TEXT SEGMENT →
This makes any reasonable person wonder what the purpose the NCT test serves. It exposes it as a money making exercise, pure and simple. Some people are under the illusion that NCT cert is a form of warranty, and many dealers portray it as such.

Who’s to say what dealers will claim? The term Used Car Salesman has come to epitomise crooks and chancers.

Nobody ever said that the NCT is a warranty, but it is certainly a thorough examination of a car. I’d be far happier driving a vehicle with an NCT certificate than one that had passed no test.

Yer right there Bock there were no scrapyards in Ireland before the Poles arrived, Petie Long ran a Launderette and Pat O’Mara ran a pet shop
There were no mechanics either, could’nt fix a car to save our lives.
No Painters, we just bought cans of paint to admire them on the side board.
No Plasterers, shur if you plastered a wall you would have to paint it, and we had no painters.
No plumbers, the auld immersion worked by magic.
No shop assistants
No Bar staff, shur you could’nt get a pint anywhere
No fuck all at all, I don’t know how we managed,

Interestingly they don’t seem to be so prominent in the Trades/Professions where you have to prove your qualifications, severe shortage of Polish teachers, solicitors, doctors, dentists, accountants, architects, engineers etc., funny that.

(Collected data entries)
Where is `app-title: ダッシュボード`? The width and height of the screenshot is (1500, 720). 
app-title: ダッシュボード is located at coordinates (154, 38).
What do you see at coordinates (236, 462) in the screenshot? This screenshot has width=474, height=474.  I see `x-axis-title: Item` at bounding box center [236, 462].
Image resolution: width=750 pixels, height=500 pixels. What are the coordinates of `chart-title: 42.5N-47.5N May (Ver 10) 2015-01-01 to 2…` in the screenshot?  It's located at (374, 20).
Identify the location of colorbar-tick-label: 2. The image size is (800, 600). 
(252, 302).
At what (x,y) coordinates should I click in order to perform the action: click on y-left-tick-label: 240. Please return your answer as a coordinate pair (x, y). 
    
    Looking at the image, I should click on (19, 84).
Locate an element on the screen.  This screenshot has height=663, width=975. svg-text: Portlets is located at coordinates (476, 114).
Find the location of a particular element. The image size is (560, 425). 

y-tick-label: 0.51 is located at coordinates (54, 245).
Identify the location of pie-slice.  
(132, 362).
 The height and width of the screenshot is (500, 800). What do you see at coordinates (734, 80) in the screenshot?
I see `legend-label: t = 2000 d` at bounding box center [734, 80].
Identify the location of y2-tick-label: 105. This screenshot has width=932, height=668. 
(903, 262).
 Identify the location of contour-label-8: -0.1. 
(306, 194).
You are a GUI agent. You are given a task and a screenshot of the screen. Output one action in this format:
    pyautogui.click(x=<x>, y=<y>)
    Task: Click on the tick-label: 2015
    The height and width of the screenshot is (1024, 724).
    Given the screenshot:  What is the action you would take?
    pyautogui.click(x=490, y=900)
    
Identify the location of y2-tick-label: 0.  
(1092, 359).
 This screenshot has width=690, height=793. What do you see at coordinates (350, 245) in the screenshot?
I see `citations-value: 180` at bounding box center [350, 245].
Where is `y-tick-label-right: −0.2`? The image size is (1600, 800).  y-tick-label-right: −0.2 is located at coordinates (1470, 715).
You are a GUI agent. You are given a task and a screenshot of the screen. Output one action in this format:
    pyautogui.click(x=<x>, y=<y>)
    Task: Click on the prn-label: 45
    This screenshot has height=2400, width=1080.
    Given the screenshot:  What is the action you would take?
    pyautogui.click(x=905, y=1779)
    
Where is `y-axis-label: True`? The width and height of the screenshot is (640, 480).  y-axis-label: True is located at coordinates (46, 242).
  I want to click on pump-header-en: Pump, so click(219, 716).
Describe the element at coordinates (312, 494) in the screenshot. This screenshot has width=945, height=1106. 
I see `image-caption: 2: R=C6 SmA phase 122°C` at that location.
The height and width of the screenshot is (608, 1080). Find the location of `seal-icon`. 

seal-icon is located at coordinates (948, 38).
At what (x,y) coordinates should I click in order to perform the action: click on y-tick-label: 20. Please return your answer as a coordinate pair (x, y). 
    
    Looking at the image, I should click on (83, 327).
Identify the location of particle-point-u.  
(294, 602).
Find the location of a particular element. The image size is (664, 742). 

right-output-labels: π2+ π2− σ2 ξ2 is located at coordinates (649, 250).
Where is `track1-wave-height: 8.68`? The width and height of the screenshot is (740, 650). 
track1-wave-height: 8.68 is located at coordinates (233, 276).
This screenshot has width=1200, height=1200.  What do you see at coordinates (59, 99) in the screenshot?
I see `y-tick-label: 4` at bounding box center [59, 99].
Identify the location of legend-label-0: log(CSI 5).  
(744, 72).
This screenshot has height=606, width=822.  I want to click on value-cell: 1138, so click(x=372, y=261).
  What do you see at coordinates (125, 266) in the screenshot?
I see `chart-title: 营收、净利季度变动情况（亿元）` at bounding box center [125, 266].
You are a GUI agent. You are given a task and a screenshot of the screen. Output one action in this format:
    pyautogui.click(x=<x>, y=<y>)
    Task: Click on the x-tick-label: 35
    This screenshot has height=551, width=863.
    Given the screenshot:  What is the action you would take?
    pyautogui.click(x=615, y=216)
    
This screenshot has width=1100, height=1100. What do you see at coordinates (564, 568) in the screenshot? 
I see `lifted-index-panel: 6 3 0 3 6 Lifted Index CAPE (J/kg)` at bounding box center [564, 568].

WHAT TO PRODUCE → Pick up the discussion thread about the NCT car test and Irish tradespeople, continuing from its final sentence.

ANSWER TO THIS EXERCISE →
So, here is my solution to this country’s woes.

fire the entire banking sector and give the jobs to Poles, they are past masters at fincanial wizardry, they have successfully repatriated €9 billion from Ireland to Poland in the last ten years. (Polish Central Bank figures)

Fire the entire Public Service and give the jobs to Poles, if they bring the same economies of scale to the Public Service that they bring to other trades, we should be able to slash the Public Service pay bill to about 1/3 what it is now, balance the Public finances overnight, win win for everyone

The rest of us?, well, we can do what the Irish do best, we can all emigrate.

p.s. in a country fixated by “competition” there are only two organistaions with a monopoly, the Competition Authority and the NCT, who also have the force of law to drive the customers in the door, a capitalists wet dream.

Great little country altogether… for some.

@jbkenn:”Interestingly they don’t seem to be so prominent in the Trades/Professions where you have to prove your qualifications, severe shortage of Polish teachers, solicitors, doctors, dentists, accountants, architects, engineers etc., funny that.”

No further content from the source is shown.